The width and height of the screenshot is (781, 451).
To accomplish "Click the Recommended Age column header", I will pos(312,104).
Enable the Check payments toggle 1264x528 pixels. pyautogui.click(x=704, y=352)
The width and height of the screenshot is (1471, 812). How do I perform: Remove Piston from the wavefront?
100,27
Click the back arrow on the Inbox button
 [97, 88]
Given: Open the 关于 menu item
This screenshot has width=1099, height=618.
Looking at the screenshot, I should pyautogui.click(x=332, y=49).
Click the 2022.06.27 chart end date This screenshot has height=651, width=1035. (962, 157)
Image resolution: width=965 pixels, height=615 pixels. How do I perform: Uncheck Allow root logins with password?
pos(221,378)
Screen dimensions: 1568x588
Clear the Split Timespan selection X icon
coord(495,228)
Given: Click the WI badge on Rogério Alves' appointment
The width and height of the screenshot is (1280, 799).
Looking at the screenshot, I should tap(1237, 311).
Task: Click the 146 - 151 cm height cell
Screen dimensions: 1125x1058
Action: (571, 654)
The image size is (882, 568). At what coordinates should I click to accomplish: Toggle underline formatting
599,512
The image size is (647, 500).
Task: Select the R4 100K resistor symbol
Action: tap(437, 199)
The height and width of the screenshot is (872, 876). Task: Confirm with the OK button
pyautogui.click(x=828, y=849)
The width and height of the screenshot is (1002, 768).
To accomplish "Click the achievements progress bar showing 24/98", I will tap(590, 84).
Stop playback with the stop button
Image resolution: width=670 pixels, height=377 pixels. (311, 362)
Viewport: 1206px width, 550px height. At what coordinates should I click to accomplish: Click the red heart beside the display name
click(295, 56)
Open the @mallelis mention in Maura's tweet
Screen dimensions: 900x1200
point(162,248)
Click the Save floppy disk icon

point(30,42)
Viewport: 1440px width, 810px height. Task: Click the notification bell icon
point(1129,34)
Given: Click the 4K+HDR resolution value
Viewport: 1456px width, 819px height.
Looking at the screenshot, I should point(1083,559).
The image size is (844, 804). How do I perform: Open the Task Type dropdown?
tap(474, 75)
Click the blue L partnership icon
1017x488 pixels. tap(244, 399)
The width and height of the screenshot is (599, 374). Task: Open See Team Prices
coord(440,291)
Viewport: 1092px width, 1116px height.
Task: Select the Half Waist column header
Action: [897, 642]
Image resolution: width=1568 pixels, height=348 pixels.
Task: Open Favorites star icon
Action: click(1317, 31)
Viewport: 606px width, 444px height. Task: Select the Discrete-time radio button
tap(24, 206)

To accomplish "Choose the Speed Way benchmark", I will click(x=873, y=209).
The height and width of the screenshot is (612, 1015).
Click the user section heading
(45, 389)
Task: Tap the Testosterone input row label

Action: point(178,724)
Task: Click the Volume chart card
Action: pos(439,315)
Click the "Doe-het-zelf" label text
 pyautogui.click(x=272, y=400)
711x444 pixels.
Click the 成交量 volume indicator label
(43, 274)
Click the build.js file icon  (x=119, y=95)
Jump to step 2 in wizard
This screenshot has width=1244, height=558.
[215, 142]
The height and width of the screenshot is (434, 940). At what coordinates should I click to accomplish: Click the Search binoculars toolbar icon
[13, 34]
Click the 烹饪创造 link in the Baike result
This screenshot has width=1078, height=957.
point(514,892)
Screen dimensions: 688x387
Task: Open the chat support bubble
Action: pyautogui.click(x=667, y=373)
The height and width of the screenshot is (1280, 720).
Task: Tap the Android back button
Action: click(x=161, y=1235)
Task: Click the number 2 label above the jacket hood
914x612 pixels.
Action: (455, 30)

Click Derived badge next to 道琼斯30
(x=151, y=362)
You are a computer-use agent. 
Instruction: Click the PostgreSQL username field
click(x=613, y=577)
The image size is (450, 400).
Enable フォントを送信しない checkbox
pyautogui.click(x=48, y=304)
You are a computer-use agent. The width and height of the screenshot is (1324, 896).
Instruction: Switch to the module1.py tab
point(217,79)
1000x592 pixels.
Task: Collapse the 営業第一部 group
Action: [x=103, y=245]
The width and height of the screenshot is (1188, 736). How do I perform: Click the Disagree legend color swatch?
# # # # #
**Task item:** Return, word for word, each line from the one that contains "The image size is (450, 400)." through the end of the listing above.

**Written answer:**
The image size is (450, 400).
Enable フォントを送信しない checkbox
pyautogui.click(x=48, y=304)
You are a computer-use agent. The width and height of the screenshot is (1324, 896).
Instruction: Switch to the module1.py tab
point(217,79)
1000x592 pixels.
Task: Collapse the 営業第一部 group
Action: [x=103, y=245]
The width and height of the screenshot is (1188, 736). How do I perform: Click the Disagree legend color swatch?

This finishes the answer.